▶ [DOCUMENT SECTION]:

Why this matters: in Docker Compose, all containers share the
Docker bridge network. Without WORKER_API_KEY, an SSRF vulnerability
in the web container could let an attacker call worker endpoints
directly, potentially spoofing validation results or triggering data
deletion.
OIDC identity tokens — GCP¶
On DEPLOYMENT_TARGET=gcp, worker endpoints verify a Google-signed
OIDC identity token on every request. The token is provided as
Authorization: Bearer <jwt> by the caller (Cloud Tasks, Cloud
Scheduler, or a validator Cloud Run Job via the metadata server).
Two settings control verification:
| Setting | What it does |
|---|---|
TASK_OIDC_AUDIENCE |
Expected aud claim. Must equal the worker service URL origin (scheme + host, no path). Falls back to WORKER_URL when unset. |
TASK_OIDC_ALLOWED_SERVICE_ACCOUNTS |
Comma-separated list of service-account emails authorised to sign tokens. Empty list → reject everything. Legacy fallback: CLOUD_TASKS_SERVICE_ACCOUNT. |
Both settings live in the Secret Manager-mounted .env on the worker
service. A typical .envs/.production/.google-cloud/.django:
DEPLOYMENT_TARGET=gcp
WORKER_URL=https://validibot-worker-xxxx.run.app
# Optional — defaults to WORKER_URL
TASK_OIDC_AUDIENCE=https://validibot-worker-xxxx.run.app
TASK_OIDC_ALLOWED_SERVICE_ACCOUNTS=validibot-cloudrun-prod@PROJECT.iam.gserviceaccount.com
Set both explicitly in production. The fallbacks (WORKER_URL for
audience, CLOUD_TASKS_SERVICE_ACCOUNT for the allowlist) are there so
the settings module doesn't raise ImproperlyConfigured on a minimal
.env, but leaving them implicit couples worker authentication to
settings whose primary purpose is something else. Rotating the Cloud
Tasks dispatcher SA, changing WORKER_URL to add a custom domain, or
splitting Cloud Scheduler onto its own SA all become accidentally
breaking changes if the auth layer is piggy-backing on them. Setting
TASK_OIDC_AUDIENCE and TASK_OIDC_ALLOWED_SERVICE_ACCOUNTS directly
makes the auth contract self-documenting and lets you rotate the two
concerns independently.

▶ [DIRECTIONS]:
A) According to the section on worker authentication, what happens when TASK_OIDC_ALLOWED_SERVICE_ACCOUNTS is an empty list?
B) Reproduce the section on worker authentication word for word, from "Why this matters: in" up to and including "the metadata server).".
You won't need the items to do anything here.

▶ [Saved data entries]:
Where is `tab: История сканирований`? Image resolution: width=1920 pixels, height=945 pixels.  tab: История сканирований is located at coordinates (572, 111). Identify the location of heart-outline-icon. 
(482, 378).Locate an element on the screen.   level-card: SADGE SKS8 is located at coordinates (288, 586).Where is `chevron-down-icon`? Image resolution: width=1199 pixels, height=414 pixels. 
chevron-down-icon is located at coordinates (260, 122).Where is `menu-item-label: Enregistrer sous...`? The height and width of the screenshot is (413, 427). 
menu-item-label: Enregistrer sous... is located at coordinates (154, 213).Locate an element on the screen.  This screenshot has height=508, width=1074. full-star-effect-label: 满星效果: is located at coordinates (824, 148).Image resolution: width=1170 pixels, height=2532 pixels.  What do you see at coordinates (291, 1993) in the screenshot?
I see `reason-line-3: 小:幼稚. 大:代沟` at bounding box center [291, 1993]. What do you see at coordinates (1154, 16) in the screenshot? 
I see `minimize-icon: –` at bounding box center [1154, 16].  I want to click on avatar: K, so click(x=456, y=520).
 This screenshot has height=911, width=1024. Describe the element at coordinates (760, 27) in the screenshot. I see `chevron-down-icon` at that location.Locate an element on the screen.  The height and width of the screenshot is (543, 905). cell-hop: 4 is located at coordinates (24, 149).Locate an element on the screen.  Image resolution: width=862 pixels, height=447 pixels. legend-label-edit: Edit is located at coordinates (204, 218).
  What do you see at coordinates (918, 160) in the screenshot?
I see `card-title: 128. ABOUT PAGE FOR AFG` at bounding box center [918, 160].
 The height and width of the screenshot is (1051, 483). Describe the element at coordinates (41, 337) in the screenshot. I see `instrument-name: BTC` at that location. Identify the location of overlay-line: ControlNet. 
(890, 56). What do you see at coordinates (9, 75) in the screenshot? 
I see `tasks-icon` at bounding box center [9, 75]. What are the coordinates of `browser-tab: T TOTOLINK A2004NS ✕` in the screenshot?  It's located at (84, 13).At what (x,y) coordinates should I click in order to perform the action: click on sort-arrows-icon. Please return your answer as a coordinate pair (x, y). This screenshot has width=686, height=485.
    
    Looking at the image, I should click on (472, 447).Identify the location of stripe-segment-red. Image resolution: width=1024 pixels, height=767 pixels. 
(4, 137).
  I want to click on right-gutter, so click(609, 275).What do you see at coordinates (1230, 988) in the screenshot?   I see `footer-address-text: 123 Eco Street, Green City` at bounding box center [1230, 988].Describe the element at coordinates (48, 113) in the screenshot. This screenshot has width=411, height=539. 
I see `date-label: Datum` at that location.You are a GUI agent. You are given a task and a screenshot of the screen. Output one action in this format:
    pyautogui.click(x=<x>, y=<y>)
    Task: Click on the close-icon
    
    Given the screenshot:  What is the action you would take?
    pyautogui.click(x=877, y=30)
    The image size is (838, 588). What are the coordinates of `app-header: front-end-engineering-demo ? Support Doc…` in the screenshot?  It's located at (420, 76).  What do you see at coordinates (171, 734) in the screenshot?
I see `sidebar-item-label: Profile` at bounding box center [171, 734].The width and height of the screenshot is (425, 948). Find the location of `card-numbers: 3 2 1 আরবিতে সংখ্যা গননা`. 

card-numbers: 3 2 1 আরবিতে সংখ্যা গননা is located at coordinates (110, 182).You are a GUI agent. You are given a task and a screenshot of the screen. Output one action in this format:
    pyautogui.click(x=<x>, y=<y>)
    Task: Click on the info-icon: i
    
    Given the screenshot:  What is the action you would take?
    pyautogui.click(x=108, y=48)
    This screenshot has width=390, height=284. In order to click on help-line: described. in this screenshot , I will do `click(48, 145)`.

▶ [OUTPUTS BY TASK]:
A) Everything is rejected.

B)
Why this matters: in Docker Compose, all containers share the
Docker bridge network. Without WORKER_API_KEY, an SSRF vulnerability
in the web container could let an attacker call worker endpoints
directly, potentially spoofing validation results or triggering data
deletion.
OIDC identity tokens — GCP¶
On DEPLOYMENT_TARGET=gcp, worker endpoints verify a Google-signed
OIDC identity token on every request. The token is provided as
Authorization: Bearer <jwt> by the caller (Cloud Tasks, Cloud
Scheduler, or a validator Cloud Run Job via the metadata server).